GENERALLY AVOID: Mefloquine may increase the risk of seizures and decrease the effectiveness of anticonvulsant drugs in patients with epilepsy. The use of mefloquine alone and in combination with other related antimalarial agents (e.g., quinine, quinidine, chloroquine) has been associated with convulsions in some patients. Coadministration of mefloquine with certain anticonvulsant medications may also result in reduced seizure control by lowering the plasma levels of the anticonvulsant. In one case report, a patient with a seizure disorder previously well controlled on valproic acid and carbamazepine experienced several seizure episodes after taking mefloquine (250 mg weekly) for malaria prophylaxis. A subsequent kinetics study performed on the patient revealed a significant reduction in sodium valproate half-life (5.65 hours vs. reported normal of 8 to 20 hours) and no change in carbamazepine half-life. The author suggested that mefloquine be administered to epileptic patients with caution, particularly if being treated with sodium valproate. Additional clinical data with other antiepileptics are unavailable.

MANAGEMENT: According to the product labeling, mefloquine may precipitate convulsions in patients with a history of seizure disorder and should not be used for malaria prophylaxis in such patients. If mefloquine administration is required for curative treatment of malaria, anticonvulsant blood levels should be closely monitored and the anticonvulsant dosage adjusted accordingly as needed. Patients should be advised to notify their physician if they experience a loss of seizure control.

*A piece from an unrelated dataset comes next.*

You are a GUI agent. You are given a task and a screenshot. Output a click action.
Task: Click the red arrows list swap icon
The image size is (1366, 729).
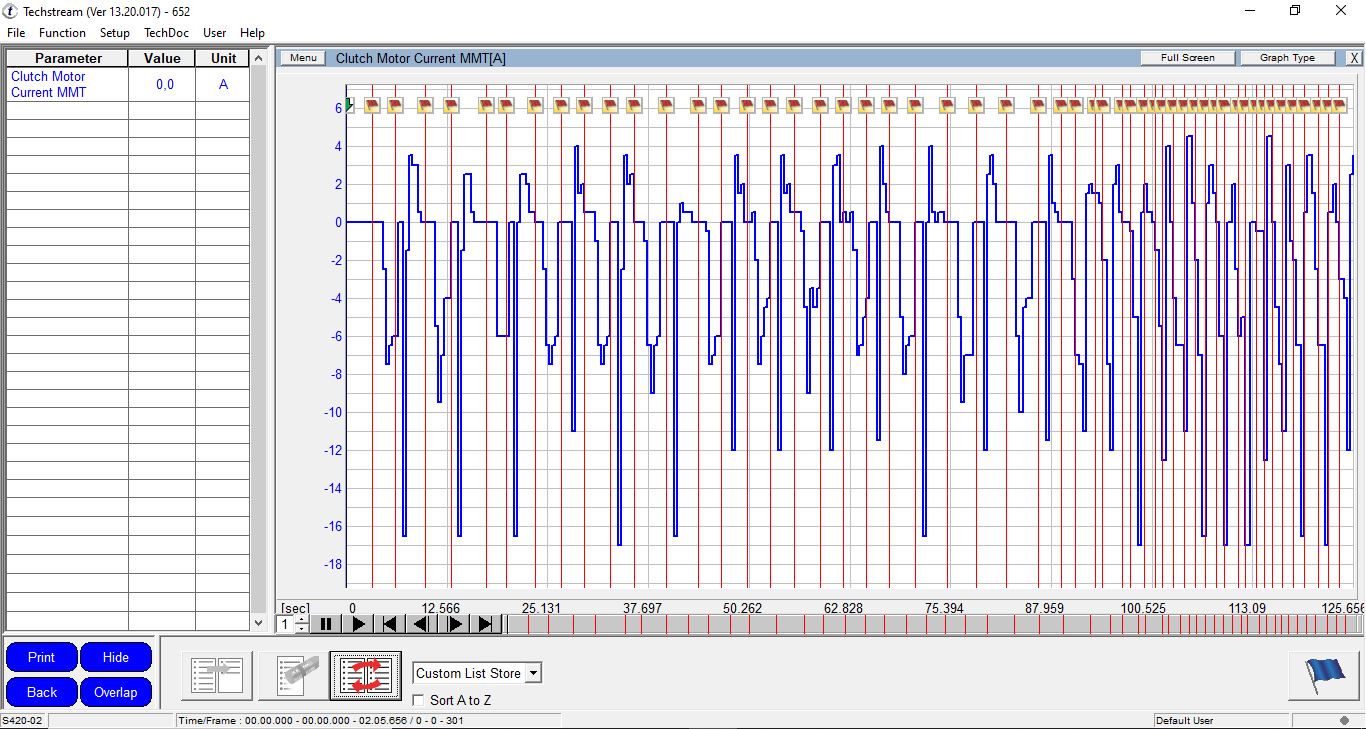pyautogui.click(x=365, y=676)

MONITOR CLOSELY: Coadministration with potent inducers of CYP450 3A4 may significantly decrease the plasma concentrations of mefloquine, which is primarily metabolized by the isoenzyme. In seven healthy, nonsmoking male volunteers, administration of a single 500 mg oral dose of mefloquine on day 7 of treatment with the potent CYP450 3A4 inducer rifampin (600 mg orally once daily on days 1 through 7, followed by 600 mg twice weekly on days 8 through 56) decreased mean mefloquine peak plasma concentration (Cmax) and systemic exposure (AUC) by 19% and 68%, respectively, compared to mefloquine administered alone. The mean elimination half-life of mefloquine was also decreased by 63% (from 305 to 113 hours) in the presence of rifampin, while mean apparent oral clearance increased by 281%.

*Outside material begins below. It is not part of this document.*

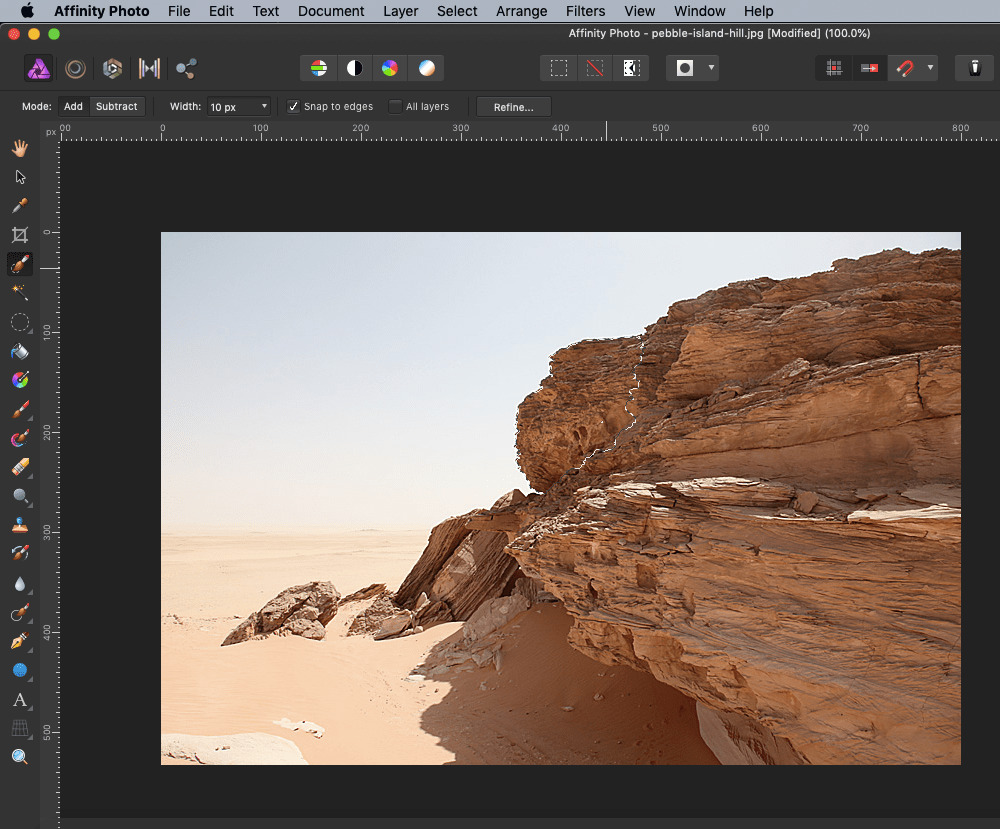
Task: Invert the pixel selection
Action: coord(631,68)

MANAGEMENT: The possibility of diminished antimalarial efficacy should be considered when mefloquine is used in combination with potent CYP450 3A4 inducers. Alternative agents with minimal or less enzyme induction potential are recommended when possible to avoid the risk of therapeutic failure, particularly in the treatment of acute malaria infections.

MONITOR: Barbiturates may decrease serum levels and therapeutic effects of the methylxanthines. The mechanism is barbiturate induction of CYP450 3A4 and 1A2 hepatic metabolism of methylxanthines.

MANAGEMENT: Close observation for clinical and laboratory evidence of decreased methylxanthine effect is indicated if these drugs must be used together. Patients should be advised to notify their physician if they experience a worsening of their respiratory symptoms.

Ephedrine-methylxanthine combinations are used for the treatment of asthma but the efficacy of the combination has been questioned. This combination may lead to increased xanthine side effects. The mechanism is unknown, but may be related to synergistic pharmacologic effects. Patients using this combination should be closely monitored for side effects such as nausea, vomiting, tachycardia, nervousness, or insomnia. If side effects are noted, the dosage of the xanthine may need to be decreased.